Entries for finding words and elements
Begin
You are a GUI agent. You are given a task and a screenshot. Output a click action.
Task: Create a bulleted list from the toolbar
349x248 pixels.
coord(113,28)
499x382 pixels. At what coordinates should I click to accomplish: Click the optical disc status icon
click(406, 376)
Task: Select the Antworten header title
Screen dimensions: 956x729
End
Begin
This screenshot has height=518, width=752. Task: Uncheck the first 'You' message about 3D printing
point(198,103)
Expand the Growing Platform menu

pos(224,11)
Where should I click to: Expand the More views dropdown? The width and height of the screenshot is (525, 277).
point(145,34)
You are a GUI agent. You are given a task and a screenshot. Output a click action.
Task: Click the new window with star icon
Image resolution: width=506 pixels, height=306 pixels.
End
| WHAT TO WORK ON |
Copy the data above word for word, from the line with "499x382 pixels. At" to the line with "Screen dimensions: 956x729", including both of those lines.

| EXERCISE ANSWER |
499x382 pixels. At what coordinates should I click to accomplish: Click the optical disc status icon
click(406, 376)
Task: Select the Antworten header title
Screen dimensions: 956x729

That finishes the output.